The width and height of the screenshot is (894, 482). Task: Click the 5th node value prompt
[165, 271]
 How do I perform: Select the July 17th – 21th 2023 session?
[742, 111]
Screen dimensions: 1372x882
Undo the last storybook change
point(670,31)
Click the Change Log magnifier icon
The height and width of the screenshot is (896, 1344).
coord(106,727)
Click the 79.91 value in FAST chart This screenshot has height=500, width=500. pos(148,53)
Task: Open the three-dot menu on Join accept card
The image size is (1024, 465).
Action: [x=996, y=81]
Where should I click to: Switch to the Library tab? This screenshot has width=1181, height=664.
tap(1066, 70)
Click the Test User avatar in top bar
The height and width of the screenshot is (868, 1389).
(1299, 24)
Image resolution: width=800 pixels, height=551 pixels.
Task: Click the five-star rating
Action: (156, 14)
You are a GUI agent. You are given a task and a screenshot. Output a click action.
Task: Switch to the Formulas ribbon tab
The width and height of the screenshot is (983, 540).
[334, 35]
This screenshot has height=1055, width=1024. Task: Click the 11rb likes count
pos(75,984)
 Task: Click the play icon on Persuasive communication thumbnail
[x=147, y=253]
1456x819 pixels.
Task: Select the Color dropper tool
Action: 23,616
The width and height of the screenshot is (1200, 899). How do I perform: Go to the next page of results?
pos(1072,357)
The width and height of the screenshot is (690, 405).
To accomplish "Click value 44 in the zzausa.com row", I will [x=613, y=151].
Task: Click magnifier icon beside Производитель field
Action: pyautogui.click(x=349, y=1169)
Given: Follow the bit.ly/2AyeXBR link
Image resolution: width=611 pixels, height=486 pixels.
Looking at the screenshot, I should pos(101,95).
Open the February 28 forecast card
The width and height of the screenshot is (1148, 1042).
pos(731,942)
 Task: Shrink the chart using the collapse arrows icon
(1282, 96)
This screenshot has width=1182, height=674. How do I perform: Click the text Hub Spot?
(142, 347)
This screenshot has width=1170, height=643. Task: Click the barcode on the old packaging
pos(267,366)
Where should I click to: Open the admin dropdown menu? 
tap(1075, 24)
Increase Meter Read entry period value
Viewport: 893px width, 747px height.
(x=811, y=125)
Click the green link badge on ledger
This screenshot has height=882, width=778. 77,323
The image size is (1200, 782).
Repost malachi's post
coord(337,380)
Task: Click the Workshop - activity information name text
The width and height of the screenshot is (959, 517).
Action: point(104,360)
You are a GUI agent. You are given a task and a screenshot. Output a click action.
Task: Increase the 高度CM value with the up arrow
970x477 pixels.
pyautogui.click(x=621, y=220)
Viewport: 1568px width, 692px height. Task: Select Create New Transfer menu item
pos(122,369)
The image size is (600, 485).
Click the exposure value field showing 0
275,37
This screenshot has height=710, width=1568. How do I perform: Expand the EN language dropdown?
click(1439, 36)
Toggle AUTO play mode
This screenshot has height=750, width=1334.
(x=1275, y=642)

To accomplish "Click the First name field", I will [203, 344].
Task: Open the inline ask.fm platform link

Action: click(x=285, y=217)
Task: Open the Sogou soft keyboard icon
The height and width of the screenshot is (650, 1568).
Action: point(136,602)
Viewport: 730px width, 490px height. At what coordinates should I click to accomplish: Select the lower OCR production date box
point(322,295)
###
Assignment
Retype the whole listing without changing anything.

Exercise output
The width and height of the screenshot is (894, 482). Task: Click the 5th node value prompt
[165, 271]
 How do I perform: Select the July 17th – 21th 2023 session?
[742, 111]
Screen dimensions: 1372x882
Undo the last storybook change
point(670,31)
Click the Change Log magnifier icon
The height and width of the screenshot is (896, 1344).
coord(106,727)
Click the 79.91 value in FAST chart This screenshot has height=500, width=500. pos(148,53)
Task: Open the three-dot menu on Join accept card
The image size is (1024, 465).
Action: [x=996, y=81]
Where should I click to: Switch to the Library tab? This screenshot has width=1181, height=664.
tap(1066, 70)
Click the Test User avatar in top bar
The height and width of the screenshot is (868, 1389).
(1299, 24)
Image resolution: width=800 pixels, height=551 pixels.
Task: Click the five-star rating
Action: (156, 14)
You are a GUI agent. You are given a task and a screenshot. Output a click action.
Task: Switch to the Formulas ribbon tab
The width and height of the screenshot is (983, 540).
[334, 35]
This screenshot has height=1055, width=1024. Task: Click the 11rb likes count
pos(75,984)
 Task: Click the play icon on Persuasive communication thumbnail
[x=147, y=253]
1456x819 pixels.
Task: Select the Color dropper tool
Action: 23,616
The width and height of the screenshot is (1200, 899). How do I perform: Go to the next page of results?
pos(1072,357)
The width and height of the screenshot is (690, 405).
To accomplish "Click value 44 in the zzausa.com row", I will [x=613, y=151].
Task: Click magnifier icon beside Производитель field
Action: pyautogui.click(x=349, y=1169)
Given: Follow the bit.ly/2AyeXBR link
Image resolution: width=611 pixels, height=486 pixels.
Looking at the screenshot, I should pos(101,95).
Open the February 28 forecast card
The width and height of the screenshot is (1148, 1042).
pos(731,942)
 Task: Shrink the chart using the collapse arrows icon
(1282, 96)
This screenshot has width=1182, height=674. How do I perform: Click the text Hub Spot?
(142, 347)
This screenshot has width=1170, height=643. Task: Click the barcode on the old packaging
pos(267,366)
Where should I click to: Open the admin dropdown menu? 
tap(1075, 24)
Increase Meter Read entry period value
Viewport: 893px width, 747px height.
(x=811, y=125)
Click the green link badge on ledger
This screenshot has height=882, width=778. 77,323
The image size is (1200, 782).
Repost malachi's post
coord(337,380)
Task: Click the Workshop - activity information name text
The width and height of the screenshot is (959, 517).
Action: point(104,360)
You are a GUI agent. You are given a task and a screenshot. Output a click action.
Task: Increase the 高度CM value with the up arrow
970x477 pixels.
pyautogui.click(x=621, y=220)
Viewport: 1568px width, 692px height. Task: Select Create New Transfer menu item
pos(122,369)
The image size is (600, 485).
Click the exposure value field showing 0
275,37
This screenshot has height=710, width=1568. How do I perform: Expand the EN language dropdown?
click(1439, 36)
Toggle AUTO play mode
This screenshot has height=750, width=1334.
(x=1275, y=642)

To accomplish "Click the First name field", I will [203, 344].
Task: Open the inline ask.fm platform link

Action: click(x=285, y=217)
Task: Open the Sogou soft keyboard icon
The height and width of the screenshot is (650, 1568).
Action: point(136,602)
Viewport: 730px width, 490px height. At what coordinates should I click to accomplish: Select the lower OCR production date box
point(322,295)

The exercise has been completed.